[[ Information supplied open ]]

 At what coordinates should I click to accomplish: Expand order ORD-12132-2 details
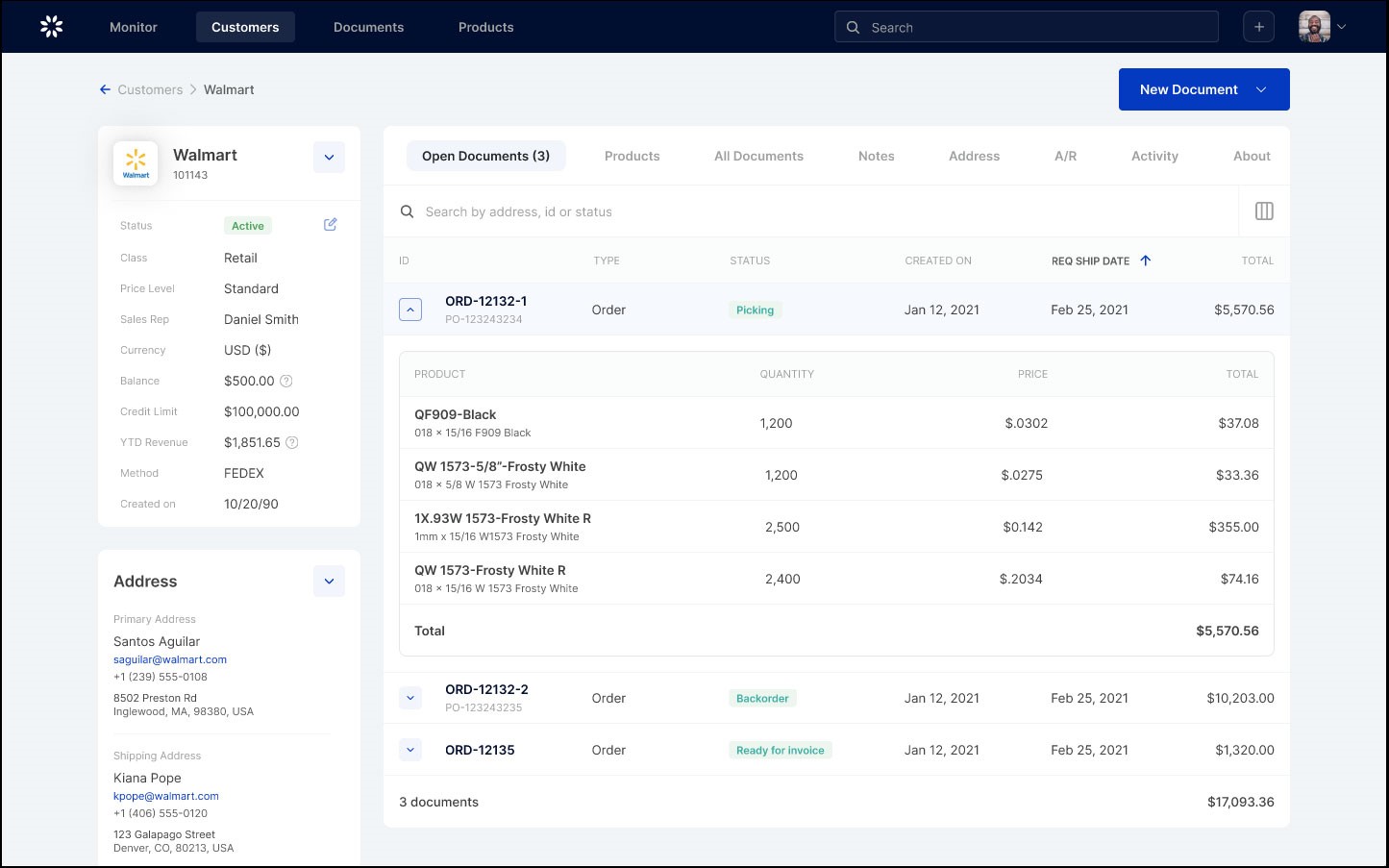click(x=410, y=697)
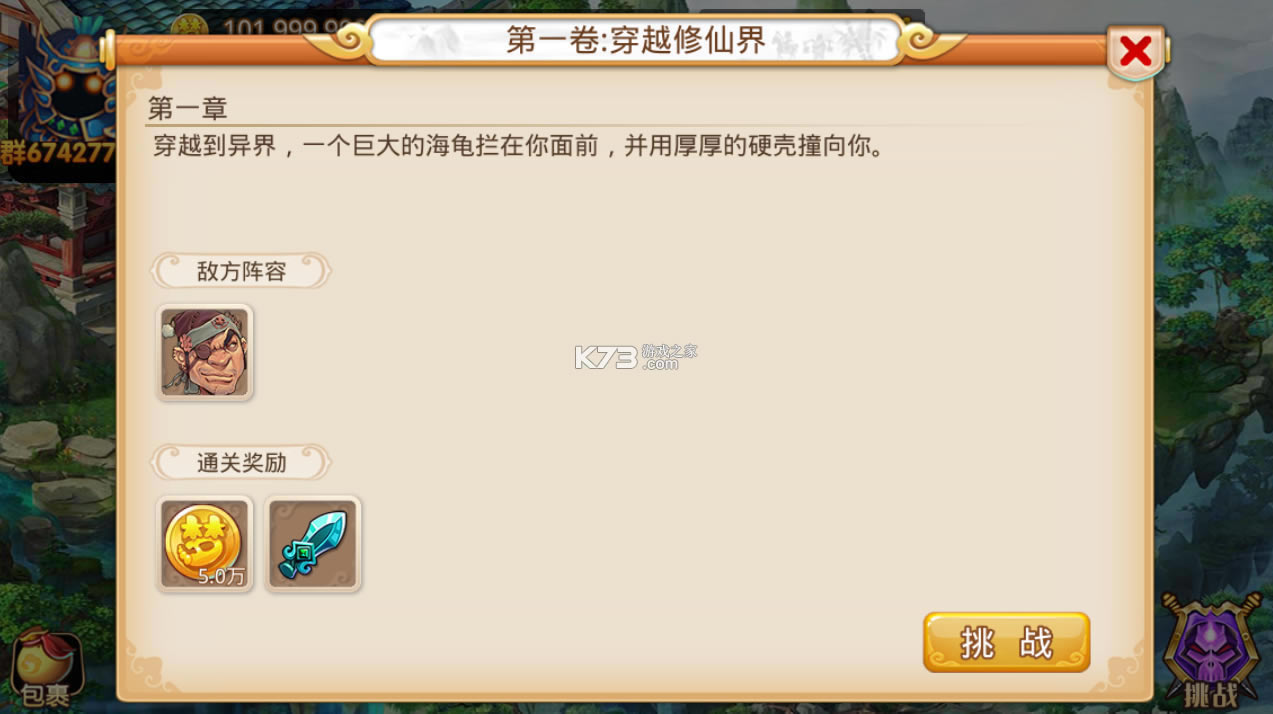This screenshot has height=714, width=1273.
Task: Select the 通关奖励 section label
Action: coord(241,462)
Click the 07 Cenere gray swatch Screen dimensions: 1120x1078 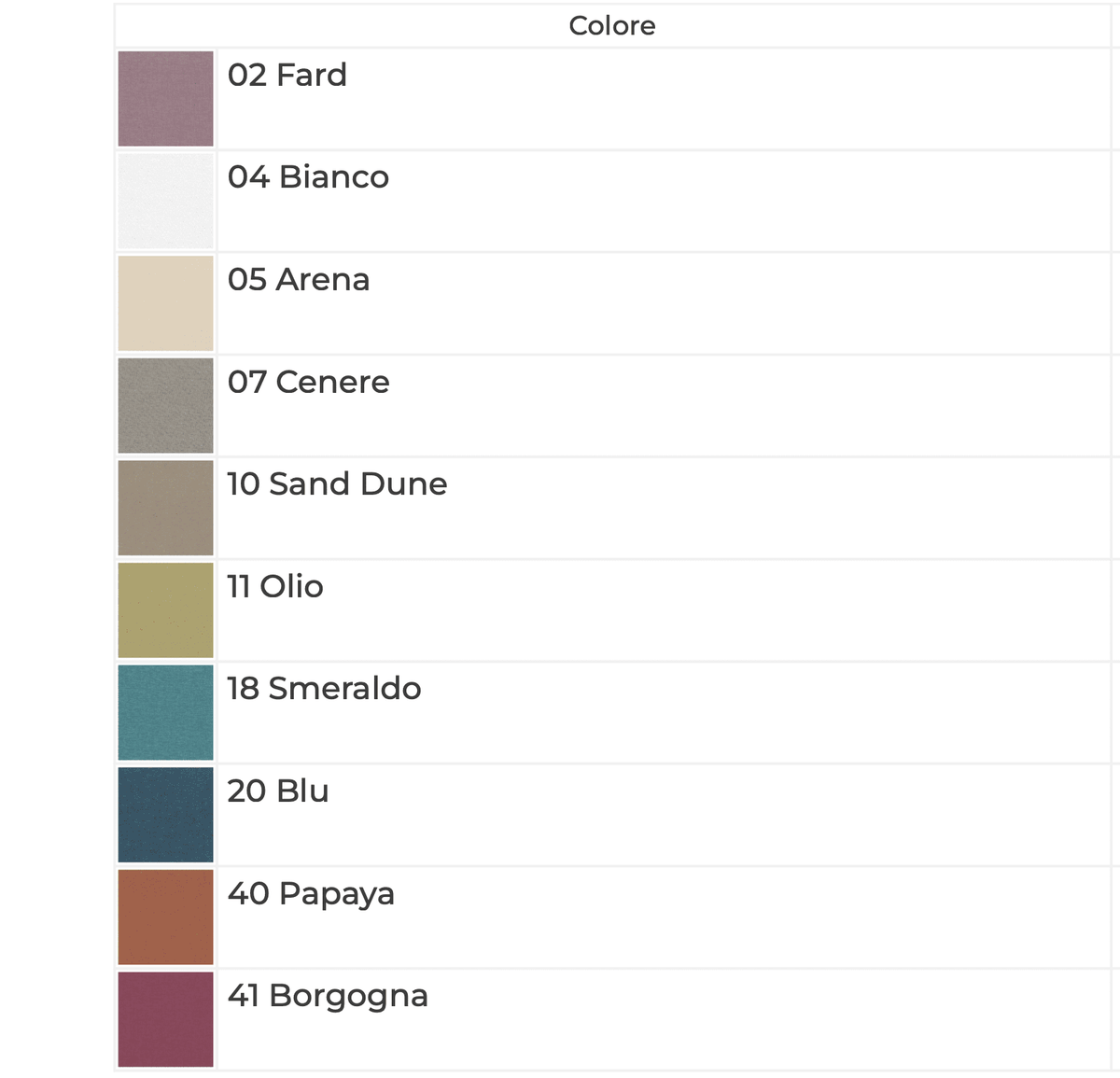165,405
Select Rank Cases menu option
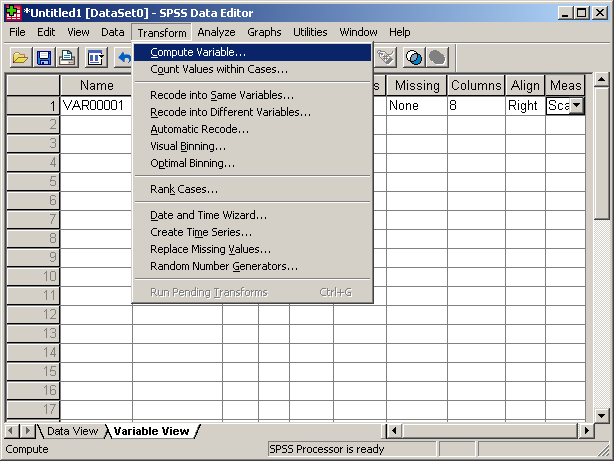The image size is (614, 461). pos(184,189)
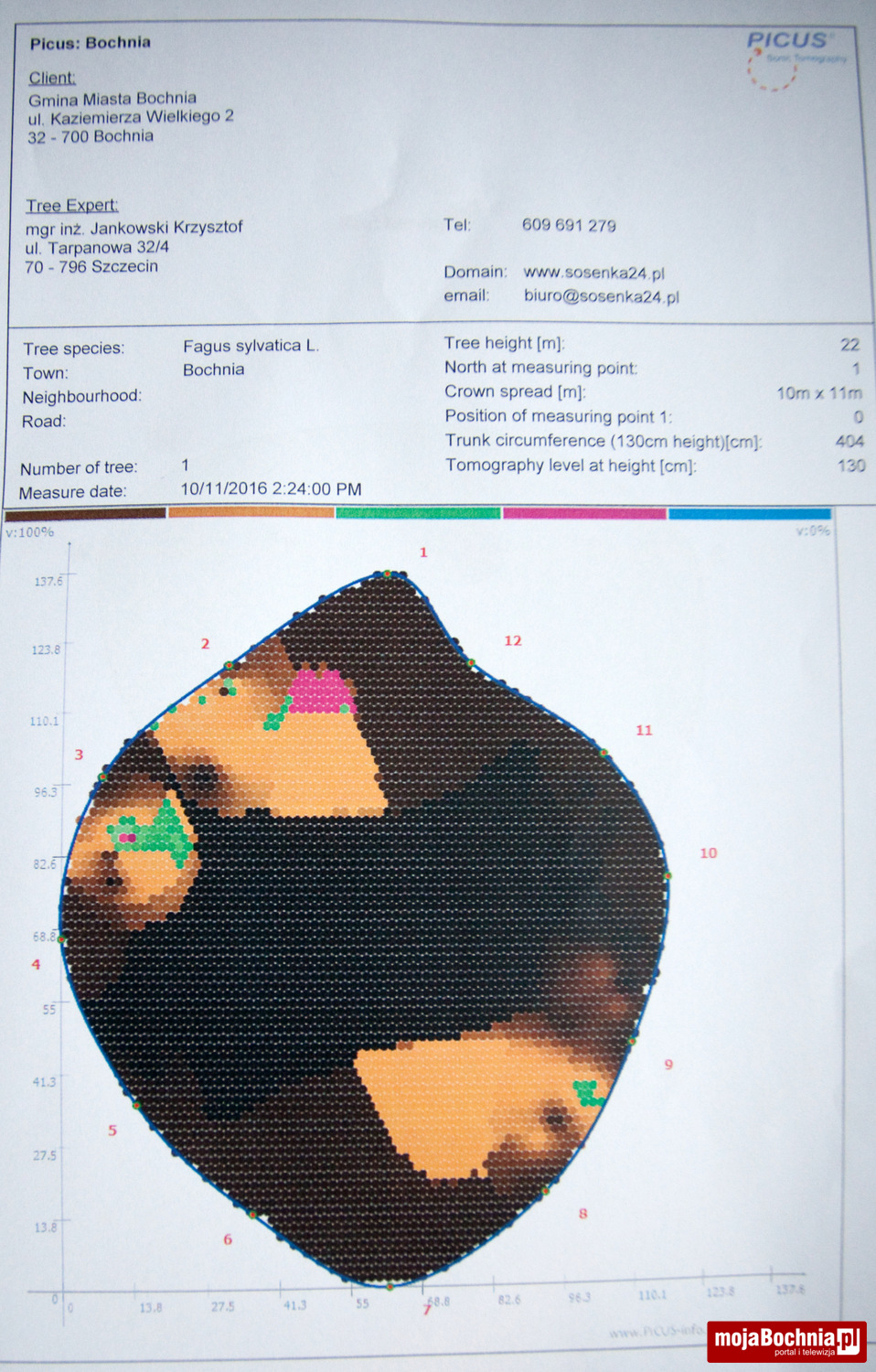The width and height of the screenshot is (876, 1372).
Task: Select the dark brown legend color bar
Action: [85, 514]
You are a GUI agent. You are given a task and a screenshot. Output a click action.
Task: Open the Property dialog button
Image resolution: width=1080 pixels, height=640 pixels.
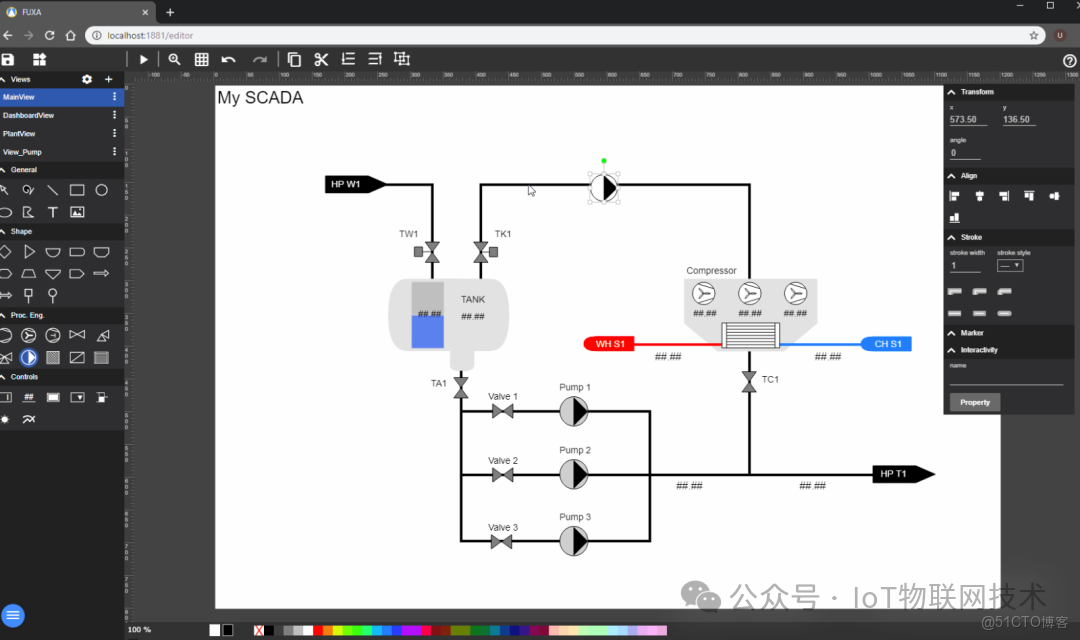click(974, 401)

[[ Information supplied closed ]]

Task:
Begin at the line containing "You are a GUI" and write out every line to the end of the data exactly. Skip the pictures.

Written response:
You are a GUI agent. You are given a task and a screenshot. Output a click action.
Task: Open the Property dialog button
Image resolution: width=1080 pixels, height=640 pixels.
click(974, 401)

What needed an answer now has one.